Unlike modern litigation there was another player, for whom we do not have a name. In preparation for a trial often, apparently in most trials, a person was hired "to fix" the members and witnesses of the opposing side. What they did was provide their customers with magical charms - lead tablets, figurines, or animals - defixiones, or "curse tablets." These would be inscribed with the name of the defendant, and the witnesses, advocati, and patronus of the opposing side, sometimes but not always, asking that the minds and tongues of the opponents be bound by the spirits of the dead. The lead tablet was then usually folded and nailed, then dropped into a well or more frequently into a grave.
One example dated to 78 CE comes from Emporia in the eastern foothills of the Pyrenees of Spain. Three tablets were found in separate funerary vases. One read "Marturus procurator Augusti : patronus legati (id est) patronus legati Indicetanii : (advocatus) Indicetanii" and on the other side, "Olossitani : Titus Aurelius Fulvus legatus Augusti : Rufus legatus Augusti." The procurator Augusti Marius Maturus is known from Tacitus' "Histories" 2.12.5-6, 3.42.2-4, and 3.43.2.
Another example is from Aquitania, two tablets found near a grave marker, along with a coin from the reign of Marcus Aurelius, dating it to 172 CE. With these were also the remains of a puppy used as a sacrifice and mentioned in the tablets. The tablets read, I denounce the persons written below, Lentinus and Tasgillus, in order that they may depart from here for Pluto and Proserpina. Just as this puppy harmed no one, so may they harm no one and may they not be able to win this suit; just as the mother of this puppy cannot defend it, so may their advocati be unable to defend them, (and so may) those opponents be turned back from this suit; just as this puppy is (turned) on its back and is unable to rise, so neither (may) they; they are pierced through, just as this is; just as in this tomb animalia have been transformed and silenced and cannot rise up, and they not...."
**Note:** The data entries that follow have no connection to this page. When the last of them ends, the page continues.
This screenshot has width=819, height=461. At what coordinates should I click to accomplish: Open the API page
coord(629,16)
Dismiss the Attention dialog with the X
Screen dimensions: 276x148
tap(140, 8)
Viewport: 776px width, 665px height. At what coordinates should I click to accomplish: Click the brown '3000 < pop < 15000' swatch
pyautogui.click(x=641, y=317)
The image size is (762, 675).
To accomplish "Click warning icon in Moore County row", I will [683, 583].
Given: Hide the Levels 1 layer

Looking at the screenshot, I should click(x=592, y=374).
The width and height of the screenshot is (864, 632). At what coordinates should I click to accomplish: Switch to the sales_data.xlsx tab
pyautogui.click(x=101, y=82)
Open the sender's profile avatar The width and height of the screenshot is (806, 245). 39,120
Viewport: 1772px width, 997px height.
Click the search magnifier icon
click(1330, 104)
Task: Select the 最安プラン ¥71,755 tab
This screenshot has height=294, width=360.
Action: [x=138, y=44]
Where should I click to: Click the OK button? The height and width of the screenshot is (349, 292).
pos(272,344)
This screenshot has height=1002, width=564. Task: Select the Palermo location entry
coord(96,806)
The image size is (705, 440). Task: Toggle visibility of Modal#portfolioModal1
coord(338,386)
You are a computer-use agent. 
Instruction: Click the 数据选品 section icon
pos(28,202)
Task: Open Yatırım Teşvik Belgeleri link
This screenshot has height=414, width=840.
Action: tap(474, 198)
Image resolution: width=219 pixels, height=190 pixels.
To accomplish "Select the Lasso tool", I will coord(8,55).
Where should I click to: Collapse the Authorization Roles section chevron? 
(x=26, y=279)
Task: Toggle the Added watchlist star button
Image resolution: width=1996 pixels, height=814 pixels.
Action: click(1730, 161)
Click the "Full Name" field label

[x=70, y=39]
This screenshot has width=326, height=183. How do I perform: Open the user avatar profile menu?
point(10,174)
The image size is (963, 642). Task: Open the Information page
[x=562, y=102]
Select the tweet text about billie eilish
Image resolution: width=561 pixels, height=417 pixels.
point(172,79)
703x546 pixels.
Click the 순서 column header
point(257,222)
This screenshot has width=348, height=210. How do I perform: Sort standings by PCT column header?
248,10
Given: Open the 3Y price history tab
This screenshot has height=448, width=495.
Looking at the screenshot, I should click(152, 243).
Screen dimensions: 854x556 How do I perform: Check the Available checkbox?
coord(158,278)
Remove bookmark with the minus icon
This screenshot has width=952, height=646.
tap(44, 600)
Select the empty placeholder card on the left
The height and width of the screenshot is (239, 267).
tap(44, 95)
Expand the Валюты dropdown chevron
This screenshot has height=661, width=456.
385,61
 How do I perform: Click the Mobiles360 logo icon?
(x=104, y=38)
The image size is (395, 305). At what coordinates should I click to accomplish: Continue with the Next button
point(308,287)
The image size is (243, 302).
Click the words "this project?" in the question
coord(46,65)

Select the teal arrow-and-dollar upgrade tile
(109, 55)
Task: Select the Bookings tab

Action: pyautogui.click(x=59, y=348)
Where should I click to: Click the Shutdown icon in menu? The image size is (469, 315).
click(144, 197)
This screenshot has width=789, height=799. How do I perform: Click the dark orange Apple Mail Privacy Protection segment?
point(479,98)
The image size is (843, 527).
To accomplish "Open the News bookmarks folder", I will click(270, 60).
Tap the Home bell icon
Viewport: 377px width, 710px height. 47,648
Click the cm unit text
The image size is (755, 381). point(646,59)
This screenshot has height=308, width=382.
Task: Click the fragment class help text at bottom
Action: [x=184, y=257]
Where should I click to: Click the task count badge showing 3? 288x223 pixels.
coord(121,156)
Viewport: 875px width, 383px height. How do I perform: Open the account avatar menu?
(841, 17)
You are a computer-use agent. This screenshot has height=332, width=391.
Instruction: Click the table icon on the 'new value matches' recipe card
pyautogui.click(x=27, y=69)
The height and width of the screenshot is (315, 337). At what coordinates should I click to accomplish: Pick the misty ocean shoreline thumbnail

These curse tablets may seem a little odd to our modern sensabilities, but it must be remembered that they were very real and their use very prevelent in Roman trials. There is some evidence from Athens that it was the scribae who provised these defixiones to clients, a normal service provided by a legal team, and that everyone involved in a trial was well aware that such were being used. Cicero mentions a case where one orator forgot which case he was pleading in midspeach, blaming it on "veneficiis et cantionibus" (Brutus 217). Libanius (Oratio I) tells his own tale of how he was inflicted, unable to speak, due to a defixio made of a lizard with its forepaw tied across its mouth. The defixiones was an element in all Roman trials, not only blamed for poor performances, but often effecting poor performnace as the litigators and orators involved knew they were having spells cast against them.